Together with Zhi-Pei Liang, who was first a postdoc
in Paul’s laboratory and later a professor in the Department of Electronic and Computational Engineering at the University of Ilinois, Paul set out to develop the original SLIM technique, ignoring the shouts of disparagement from around our little world. The first version of SLIM was very rudimentary and did not show as much enhancement of image resolution as we had hoped under practical imaging conditions. But Zhi-Pei continued to work on the mathematics of the image formation, and things got better and better. I tended to think of Zhi-Pei as the leader in this project because Paul often complained that he himself wasn’t a good mathematician. Zhi-Pei contradicted him.

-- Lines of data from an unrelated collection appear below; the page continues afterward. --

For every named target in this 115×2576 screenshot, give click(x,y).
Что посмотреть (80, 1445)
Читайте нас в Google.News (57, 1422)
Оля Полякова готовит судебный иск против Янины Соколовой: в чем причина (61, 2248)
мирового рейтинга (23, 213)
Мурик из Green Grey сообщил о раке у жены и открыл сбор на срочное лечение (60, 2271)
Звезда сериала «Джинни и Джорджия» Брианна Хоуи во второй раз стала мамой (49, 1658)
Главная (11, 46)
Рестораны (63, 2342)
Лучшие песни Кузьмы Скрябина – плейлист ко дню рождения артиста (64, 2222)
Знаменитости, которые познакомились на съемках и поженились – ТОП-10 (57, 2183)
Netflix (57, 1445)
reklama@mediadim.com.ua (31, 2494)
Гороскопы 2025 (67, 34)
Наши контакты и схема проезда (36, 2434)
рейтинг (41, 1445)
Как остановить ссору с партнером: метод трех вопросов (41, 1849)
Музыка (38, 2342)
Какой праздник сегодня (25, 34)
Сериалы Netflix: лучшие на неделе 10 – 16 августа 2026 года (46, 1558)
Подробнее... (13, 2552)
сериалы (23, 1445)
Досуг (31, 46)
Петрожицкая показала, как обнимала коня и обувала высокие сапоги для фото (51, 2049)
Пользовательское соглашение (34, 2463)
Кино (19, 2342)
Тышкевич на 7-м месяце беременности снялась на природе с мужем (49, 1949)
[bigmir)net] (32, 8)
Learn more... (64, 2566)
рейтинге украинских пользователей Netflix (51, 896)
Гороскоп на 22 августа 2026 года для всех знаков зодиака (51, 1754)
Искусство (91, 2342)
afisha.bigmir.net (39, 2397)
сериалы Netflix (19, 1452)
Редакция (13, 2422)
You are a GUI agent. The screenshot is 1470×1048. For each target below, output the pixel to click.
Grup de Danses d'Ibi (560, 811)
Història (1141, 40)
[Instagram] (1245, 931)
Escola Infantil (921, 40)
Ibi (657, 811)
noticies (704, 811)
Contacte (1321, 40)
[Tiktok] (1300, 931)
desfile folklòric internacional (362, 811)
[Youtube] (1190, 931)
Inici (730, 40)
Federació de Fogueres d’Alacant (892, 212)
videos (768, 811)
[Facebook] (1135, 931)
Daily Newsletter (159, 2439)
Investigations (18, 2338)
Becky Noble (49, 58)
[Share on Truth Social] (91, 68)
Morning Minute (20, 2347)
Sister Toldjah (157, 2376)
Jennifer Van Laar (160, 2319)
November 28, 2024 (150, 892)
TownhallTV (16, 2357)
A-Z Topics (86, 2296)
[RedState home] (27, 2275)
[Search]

One day he and Paul realized that a priori information could be used to improve dynamic imaging as well. They hashed it out in one of their usual evening conversations, when they could talk without interruption. This time Paul came home quite late. I was already in bed, and I sleepily listened to this exciting new idea. “Hey,” he said, “maybe we could image the beating heart—now just how useful it that?” The idea was to obtain a high-resolution image of the heart at one point in its beating cycle, as was now being done in a clinical setting. That image could then be used to constrain the calculation of the images of the heart as it changes throughout the heartbeat. Before, we had thought we needed to calculate separate images for each point in the heartbeat, but now we would calculate only the change in the shape of the heart as it goes through its cycle. This new method, which they named RIGR (reduced-encoding MR imaging with generalized-series reconstruction), needs far less data and can be done much more rapidly. Extending RIGR further, they developed DIME (dynamic imaging by model estimation), which enables real-time cardiac images to be obtained with very limited, undersampled data. The strongest SLIM opponent would be impressed by the results. Constrained imaging with limited data is now a hot topic and well accepted by the imaging community. Paul would have been happy to see that his pioneering efforts and ideas in constrained imaging with limited data are finally making practical medical impacts.